Jackson mi afferra per le spalle minacciandomi, dice che tira giù la casa se non escono fuori le sue pillole. Piango, mi arrabbio e continuiamo a gridarci l'uno sopra l'altro. Dice che sono una stronza, che la mia famiglia mi ha abbandonato per questo. Che sono una troia. Dice, dice, dice. Cose senza senso, prive di logica. Diventa qualcosa di orribile, di disumano. E improvvisamente, l'amore della mia vita diventa il mio nemico. Ogni parola che pronuncia mi fa morire. Sento caldo, non respiro bene, lo prego di allontanarsi, di lasciarmi stare. Ma lui tira un pugno contro il muro, proprio vicino la mia faccia e sento un dolore al petto, come se stessi soffocando. Ogni suo movimento sembra così tanto rumoroso da perforarmi i timpani e farmi scivolare nel terrore.

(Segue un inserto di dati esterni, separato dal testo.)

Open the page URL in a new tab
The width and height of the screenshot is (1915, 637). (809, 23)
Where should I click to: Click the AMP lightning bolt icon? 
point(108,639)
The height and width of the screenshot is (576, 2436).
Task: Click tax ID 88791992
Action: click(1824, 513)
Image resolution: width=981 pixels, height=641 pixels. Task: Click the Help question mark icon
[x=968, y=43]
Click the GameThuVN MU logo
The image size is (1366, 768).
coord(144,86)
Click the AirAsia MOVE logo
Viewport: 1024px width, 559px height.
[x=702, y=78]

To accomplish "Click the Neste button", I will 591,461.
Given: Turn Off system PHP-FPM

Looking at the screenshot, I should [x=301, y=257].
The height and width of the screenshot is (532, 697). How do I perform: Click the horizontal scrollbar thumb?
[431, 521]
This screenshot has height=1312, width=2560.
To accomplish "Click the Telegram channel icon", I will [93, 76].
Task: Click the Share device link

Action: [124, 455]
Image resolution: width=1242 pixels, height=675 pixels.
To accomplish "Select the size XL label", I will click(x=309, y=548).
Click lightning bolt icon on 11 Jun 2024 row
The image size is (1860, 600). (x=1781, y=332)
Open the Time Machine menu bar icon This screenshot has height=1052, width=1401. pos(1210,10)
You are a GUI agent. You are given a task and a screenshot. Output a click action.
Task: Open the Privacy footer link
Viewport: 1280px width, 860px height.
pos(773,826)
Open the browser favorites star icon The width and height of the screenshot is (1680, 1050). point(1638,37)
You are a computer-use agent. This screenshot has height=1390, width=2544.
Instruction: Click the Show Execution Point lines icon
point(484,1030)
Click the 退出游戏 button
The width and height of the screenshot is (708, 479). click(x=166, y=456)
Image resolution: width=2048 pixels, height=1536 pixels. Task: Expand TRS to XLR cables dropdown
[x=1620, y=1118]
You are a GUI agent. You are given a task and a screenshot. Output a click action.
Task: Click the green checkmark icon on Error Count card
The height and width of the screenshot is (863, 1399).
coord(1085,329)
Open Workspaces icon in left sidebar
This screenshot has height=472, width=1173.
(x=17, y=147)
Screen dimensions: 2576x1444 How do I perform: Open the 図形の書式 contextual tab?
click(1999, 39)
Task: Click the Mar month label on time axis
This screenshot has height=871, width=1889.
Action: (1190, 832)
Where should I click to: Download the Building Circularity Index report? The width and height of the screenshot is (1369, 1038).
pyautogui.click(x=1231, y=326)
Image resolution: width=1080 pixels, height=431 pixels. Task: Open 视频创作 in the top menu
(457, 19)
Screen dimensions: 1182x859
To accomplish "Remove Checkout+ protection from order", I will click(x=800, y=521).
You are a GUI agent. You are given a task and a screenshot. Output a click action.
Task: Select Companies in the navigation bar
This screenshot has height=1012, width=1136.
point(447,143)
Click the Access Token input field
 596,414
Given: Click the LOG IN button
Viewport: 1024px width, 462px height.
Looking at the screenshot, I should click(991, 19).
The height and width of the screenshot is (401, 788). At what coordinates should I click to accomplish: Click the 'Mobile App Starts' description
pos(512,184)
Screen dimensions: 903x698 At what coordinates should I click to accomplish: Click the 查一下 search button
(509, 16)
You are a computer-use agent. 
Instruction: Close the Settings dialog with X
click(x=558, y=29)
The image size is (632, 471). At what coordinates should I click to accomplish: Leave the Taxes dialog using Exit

«Non ha punti di sutura» continua con voce bassa William.

Lo spingo via proprio mentre le mani cominciano a tremarmi convulsamente. Non riesco neanche più a urlare. Jacks è isterico, piange, impreca, bestemmia. Gli tiro uno schiaffo quando poggia la testa minacciosamente sulla mia urlando oscenità. Dice che sono violenta, che dovrei farmi curare, che mi denuncerà, che gli ho rovinato la vita. Che non merito il suo amore.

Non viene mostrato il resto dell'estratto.